- [REQUIREMENT]:
Track down each line below containing the string "Focus" and copy it.

- [INFORMATION SHOWN]:

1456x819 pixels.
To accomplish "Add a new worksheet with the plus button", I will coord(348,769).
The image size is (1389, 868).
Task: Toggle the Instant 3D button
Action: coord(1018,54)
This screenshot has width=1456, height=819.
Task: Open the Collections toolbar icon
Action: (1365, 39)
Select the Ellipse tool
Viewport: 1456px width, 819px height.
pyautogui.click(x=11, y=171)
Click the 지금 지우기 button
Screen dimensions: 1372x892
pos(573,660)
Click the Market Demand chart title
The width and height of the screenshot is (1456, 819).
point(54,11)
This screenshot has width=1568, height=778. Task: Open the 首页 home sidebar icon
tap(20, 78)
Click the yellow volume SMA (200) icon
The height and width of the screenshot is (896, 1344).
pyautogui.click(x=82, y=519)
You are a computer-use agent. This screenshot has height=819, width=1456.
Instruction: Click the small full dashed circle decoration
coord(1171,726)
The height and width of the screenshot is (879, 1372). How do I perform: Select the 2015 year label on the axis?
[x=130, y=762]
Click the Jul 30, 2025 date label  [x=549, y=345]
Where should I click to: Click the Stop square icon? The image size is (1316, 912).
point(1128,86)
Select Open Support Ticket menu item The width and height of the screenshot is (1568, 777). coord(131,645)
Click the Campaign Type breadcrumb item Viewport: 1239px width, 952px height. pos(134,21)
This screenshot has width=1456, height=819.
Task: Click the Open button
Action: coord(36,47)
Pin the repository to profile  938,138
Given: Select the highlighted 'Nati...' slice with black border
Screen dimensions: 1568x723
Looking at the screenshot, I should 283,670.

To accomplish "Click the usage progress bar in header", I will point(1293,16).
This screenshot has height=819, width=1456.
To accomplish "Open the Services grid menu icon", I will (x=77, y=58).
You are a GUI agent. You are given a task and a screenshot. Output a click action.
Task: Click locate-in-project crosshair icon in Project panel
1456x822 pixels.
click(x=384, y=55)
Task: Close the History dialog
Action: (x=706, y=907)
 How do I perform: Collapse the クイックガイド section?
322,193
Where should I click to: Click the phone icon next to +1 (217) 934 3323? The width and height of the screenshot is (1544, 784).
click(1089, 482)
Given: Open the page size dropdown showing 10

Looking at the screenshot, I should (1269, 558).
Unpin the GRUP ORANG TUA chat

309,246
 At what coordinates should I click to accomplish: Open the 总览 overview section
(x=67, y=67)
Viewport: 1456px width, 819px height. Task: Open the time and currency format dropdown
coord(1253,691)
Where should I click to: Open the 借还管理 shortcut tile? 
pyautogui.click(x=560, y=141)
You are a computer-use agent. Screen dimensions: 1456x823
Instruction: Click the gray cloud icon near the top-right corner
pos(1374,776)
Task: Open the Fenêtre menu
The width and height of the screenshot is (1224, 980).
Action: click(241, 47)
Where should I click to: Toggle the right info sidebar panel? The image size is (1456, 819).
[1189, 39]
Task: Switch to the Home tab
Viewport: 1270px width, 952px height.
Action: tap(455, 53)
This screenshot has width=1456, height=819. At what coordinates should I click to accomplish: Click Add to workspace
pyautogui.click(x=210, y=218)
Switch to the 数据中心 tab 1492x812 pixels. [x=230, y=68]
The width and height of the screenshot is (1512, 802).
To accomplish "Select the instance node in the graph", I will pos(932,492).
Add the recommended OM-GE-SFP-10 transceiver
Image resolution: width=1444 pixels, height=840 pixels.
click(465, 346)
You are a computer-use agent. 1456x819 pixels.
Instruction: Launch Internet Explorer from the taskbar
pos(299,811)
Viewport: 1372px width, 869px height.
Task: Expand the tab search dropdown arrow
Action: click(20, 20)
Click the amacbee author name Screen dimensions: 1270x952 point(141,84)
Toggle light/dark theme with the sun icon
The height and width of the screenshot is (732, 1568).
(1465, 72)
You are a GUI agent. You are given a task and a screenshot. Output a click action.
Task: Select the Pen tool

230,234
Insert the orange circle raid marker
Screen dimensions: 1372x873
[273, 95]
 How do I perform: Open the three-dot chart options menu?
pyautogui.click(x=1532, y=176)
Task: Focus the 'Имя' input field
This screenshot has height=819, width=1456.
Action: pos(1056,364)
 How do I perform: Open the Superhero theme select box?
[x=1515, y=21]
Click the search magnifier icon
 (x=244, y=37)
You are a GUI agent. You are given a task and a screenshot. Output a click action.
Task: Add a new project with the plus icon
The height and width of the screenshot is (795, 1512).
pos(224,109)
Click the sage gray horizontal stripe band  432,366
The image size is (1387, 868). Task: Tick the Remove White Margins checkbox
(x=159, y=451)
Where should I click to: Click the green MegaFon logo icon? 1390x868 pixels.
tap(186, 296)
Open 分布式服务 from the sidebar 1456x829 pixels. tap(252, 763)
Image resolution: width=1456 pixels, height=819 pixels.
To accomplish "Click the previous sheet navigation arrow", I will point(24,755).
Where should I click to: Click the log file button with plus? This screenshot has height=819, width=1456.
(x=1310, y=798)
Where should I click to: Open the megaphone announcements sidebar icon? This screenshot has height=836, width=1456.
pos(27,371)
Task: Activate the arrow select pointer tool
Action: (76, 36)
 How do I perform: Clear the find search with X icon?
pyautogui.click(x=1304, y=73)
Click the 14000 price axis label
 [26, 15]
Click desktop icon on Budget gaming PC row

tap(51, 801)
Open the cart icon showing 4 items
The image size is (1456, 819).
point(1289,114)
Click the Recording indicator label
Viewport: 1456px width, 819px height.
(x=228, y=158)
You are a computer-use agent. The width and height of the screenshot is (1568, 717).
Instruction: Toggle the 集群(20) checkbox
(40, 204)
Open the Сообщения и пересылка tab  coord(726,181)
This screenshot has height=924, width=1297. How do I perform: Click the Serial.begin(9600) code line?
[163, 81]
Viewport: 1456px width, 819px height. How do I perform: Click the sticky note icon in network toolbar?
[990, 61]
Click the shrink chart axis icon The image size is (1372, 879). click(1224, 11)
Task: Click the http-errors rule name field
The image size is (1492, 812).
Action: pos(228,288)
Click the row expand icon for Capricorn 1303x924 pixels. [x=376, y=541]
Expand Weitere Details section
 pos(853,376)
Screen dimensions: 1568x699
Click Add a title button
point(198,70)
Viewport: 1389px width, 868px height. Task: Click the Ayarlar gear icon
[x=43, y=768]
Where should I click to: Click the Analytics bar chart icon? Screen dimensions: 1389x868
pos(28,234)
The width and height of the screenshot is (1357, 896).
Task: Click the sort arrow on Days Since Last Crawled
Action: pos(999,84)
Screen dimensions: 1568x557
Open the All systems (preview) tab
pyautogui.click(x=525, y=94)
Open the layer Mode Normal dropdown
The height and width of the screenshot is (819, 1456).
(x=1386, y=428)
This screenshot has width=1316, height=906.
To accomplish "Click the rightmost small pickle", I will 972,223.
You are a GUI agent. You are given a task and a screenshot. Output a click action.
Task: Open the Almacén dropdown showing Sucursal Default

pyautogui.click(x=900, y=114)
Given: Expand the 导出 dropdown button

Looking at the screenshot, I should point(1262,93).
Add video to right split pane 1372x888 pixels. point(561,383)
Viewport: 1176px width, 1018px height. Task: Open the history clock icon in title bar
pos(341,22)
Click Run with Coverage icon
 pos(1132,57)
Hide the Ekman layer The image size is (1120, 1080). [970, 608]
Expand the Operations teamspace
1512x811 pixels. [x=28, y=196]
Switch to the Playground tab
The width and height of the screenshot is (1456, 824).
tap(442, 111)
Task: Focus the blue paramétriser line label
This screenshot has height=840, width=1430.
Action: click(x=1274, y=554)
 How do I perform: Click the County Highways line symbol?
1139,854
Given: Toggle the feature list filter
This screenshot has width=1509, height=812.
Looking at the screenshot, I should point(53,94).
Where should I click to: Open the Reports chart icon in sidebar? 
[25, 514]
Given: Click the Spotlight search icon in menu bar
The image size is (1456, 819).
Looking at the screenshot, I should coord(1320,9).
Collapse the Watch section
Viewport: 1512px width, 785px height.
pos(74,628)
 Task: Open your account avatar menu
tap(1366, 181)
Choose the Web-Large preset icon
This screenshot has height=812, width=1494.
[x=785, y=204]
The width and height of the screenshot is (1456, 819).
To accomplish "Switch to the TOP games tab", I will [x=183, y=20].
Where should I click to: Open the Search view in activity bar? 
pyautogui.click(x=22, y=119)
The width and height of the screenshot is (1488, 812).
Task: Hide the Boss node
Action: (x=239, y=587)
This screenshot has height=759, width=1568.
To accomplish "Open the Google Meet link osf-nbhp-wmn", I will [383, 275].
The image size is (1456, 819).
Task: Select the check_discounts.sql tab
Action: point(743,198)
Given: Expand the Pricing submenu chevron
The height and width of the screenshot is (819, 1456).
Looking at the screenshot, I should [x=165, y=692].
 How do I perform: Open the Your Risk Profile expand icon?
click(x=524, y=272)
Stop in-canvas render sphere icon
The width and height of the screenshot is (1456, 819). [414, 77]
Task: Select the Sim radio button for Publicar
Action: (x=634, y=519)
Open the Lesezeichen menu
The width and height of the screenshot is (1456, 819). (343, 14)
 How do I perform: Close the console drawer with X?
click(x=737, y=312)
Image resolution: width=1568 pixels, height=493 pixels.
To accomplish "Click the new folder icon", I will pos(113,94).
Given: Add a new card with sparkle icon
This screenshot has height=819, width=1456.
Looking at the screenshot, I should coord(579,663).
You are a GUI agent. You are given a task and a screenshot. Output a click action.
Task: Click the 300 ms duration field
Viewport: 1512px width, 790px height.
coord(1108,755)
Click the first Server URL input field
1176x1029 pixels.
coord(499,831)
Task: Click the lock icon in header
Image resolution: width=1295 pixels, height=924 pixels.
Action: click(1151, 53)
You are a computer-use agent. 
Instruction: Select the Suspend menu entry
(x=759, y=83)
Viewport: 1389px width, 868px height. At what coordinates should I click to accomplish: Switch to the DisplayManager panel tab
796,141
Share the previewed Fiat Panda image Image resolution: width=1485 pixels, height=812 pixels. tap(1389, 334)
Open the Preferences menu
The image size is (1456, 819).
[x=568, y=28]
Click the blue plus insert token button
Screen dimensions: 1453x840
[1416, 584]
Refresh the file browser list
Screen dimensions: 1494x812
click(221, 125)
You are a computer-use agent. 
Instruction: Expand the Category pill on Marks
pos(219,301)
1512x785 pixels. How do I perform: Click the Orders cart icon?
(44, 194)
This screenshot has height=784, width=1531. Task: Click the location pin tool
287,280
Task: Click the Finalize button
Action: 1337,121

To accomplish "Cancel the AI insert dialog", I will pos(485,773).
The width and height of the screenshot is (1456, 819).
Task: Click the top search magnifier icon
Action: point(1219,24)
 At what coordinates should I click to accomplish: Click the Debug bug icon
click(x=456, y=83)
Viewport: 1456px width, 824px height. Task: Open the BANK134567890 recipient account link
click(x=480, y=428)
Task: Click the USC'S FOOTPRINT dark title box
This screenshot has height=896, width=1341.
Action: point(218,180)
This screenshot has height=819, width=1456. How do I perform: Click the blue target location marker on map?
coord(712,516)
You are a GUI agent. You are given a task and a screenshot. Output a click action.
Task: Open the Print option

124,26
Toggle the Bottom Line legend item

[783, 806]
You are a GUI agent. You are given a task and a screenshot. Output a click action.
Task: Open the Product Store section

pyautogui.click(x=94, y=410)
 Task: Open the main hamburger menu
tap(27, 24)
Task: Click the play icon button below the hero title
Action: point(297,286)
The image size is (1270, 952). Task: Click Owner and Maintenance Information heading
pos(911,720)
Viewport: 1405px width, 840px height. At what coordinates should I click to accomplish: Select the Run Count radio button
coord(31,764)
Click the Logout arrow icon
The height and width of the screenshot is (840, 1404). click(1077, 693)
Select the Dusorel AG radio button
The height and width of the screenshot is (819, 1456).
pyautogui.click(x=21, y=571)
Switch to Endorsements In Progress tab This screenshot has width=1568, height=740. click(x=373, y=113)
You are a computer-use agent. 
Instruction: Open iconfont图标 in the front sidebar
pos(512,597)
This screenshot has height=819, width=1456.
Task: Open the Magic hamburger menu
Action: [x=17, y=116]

- [ANSWER]:
Task: Focus the 'Имя' input field
Task: Focus the blue paramétriser line label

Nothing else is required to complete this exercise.